__Exercise directions__
Which lines of the entries below run from the one holding "This screenshot has width=2576, height=468." to the one holding "You are a computer-use agent. Screen", inclusive? Set down exactly those lines and no others.

[Source data]
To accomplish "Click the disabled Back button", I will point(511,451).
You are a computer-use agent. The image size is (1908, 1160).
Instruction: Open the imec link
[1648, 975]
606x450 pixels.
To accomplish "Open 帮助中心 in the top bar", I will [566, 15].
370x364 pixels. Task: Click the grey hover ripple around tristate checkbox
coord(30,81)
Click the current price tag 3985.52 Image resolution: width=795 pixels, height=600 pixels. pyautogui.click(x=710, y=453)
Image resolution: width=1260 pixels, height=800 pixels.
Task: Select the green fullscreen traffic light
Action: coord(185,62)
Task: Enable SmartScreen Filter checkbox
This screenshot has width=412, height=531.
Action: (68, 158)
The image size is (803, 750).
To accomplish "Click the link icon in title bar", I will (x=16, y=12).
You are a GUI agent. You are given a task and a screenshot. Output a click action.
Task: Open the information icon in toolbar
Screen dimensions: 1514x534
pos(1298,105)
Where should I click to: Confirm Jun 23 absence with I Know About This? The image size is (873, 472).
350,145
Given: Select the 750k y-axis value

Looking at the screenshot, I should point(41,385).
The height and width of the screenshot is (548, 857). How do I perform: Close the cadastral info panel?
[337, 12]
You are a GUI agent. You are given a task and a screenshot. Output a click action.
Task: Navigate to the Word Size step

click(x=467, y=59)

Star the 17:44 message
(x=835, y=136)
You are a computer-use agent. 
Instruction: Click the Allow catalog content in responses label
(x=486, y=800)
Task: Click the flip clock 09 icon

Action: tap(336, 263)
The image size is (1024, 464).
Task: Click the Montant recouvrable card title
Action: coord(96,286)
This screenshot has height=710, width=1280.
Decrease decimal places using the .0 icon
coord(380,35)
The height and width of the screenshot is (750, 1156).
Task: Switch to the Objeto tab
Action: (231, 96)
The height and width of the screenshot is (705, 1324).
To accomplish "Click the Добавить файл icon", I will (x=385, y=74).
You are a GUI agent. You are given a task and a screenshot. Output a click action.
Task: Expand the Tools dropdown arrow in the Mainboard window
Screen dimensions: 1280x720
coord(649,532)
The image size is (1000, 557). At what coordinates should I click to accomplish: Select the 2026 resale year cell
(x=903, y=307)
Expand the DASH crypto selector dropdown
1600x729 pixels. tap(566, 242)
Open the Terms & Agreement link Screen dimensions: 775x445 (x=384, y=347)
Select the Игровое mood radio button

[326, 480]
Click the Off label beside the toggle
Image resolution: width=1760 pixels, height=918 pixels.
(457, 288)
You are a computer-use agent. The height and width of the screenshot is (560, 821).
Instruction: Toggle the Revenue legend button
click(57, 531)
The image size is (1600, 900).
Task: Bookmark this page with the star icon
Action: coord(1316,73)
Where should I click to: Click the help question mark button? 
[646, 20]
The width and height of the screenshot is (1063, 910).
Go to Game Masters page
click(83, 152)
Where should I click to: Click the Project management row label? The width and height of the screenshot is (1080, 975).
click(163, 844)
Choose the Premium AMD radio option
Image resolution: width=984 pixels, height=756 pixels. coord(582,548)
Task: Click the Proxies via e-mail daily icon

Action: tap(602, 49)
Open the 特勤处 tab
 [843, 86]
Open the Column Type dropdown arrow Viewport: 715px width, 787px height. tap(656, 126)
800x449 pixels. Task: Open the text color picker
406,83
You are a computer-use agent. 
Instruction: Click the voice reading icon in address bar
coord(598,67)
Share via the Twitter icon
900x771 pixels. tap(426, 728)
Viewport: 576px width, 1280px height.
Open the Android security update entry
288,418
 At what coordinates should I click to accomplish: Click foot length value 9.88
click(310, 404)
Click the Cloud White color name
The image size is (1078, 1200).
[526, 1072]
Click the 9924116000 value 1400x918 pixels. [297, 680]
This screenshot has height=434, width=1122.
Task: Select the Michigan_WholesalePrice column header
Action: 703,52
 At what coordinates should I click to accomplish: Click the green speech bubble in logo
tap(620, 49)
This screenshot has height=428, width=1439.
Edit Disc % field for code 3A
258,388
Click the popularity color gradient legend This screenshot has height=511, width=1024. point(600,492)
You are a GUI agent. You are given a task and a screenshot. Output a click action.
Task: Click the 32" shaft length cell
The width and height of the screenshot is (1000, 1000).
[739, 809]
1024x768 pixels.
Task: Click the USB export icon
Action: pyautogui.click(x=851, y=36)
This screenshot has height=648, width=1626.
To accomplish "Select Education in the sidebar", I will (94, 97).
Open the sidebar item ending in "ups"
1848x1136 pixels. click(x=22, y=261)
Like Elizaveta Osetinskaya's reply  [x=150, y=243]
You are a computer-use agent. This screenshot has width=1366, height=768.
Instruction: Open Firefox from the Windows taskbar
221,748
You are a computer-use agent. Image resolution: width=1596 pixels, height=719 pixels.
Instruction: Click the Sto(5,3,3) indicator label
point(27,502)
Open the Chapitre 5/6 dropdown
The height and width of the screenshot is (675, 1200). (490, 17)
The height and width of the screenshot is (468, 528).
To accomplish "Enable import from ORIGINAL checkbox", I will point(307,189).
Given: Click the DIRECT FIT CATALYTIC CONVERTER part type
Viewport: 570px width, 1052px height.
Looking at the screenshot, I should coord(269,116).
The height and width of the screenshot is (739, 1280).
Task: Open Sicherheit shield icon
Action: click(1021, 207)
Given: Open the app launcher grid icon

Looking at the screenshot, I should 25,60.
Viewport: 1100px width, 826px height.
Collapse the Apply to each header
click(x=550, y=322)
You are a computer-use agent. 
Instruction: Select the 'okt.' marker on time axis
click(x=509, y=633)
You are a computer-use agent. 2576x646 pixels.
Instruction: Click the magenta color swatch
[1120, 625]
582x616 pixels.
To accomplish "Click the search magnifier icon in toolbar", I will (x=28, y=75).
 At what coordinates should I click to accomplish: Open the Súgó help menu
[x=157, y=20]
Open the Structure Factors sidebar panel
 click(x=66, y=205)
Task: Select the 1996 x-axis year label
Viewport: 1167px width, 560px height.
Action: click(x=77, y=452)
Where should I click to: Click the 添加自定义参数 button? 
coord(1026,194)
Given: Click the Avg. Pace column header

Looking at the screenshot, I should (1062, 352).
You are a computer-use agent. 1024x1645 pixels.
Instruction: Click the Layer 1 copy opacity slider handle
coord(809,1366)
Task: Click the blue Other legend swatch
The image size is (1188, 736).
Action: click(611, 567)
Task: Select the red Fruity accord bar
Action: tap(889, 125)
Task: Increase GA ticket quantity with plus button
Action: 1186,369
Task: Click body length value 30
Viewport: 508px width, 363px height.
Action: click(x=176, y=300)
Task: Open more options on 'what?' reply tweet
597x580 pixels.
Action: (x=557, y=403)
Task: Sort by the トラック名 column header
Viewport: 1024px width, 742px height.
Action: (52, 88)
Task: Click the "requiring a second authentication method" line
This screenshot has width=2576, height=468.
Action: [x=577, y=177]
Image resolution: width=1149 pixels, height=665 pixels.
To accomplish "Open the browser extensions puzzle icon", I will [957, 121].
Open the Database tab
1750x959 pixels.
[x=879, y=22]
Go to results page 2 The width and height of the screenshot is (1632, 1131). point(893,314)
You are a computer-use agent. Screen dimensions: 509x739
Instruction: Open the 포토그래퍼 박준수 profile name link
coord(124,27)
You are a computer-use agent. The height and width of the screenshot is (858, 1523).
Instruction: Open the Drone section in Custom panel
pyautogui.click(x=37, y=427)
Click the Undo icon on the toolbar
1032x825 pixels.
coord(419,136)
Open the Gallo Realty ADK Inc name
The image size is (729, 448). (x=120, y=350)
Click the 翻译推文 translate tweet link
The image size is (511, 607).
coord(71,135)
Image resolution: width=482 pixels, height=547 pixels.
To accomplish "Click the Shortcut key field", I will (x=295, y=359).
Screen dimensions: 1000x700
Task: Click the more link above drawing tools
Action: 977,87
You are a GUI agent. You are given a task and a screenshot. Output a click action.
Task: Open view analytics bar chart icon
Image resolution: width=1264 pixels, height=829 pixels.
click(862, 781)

__Reply to the exercise__
This screenshot has width=2576, height=468.
Action: [x=577, y=177]
Image resolution: width=1149 pixels, height=665 pixels.
To accomplish "Open the browser extensions puzzle icon", I will [957, 121].
Open the Database tab
1750x959 pixels.
[x=879, y=22]
Go to results page 2 The width and height of the screenshot is (1632, 1131). point(893,314)
You are a computer-use agent. Screen dimensions: 509x739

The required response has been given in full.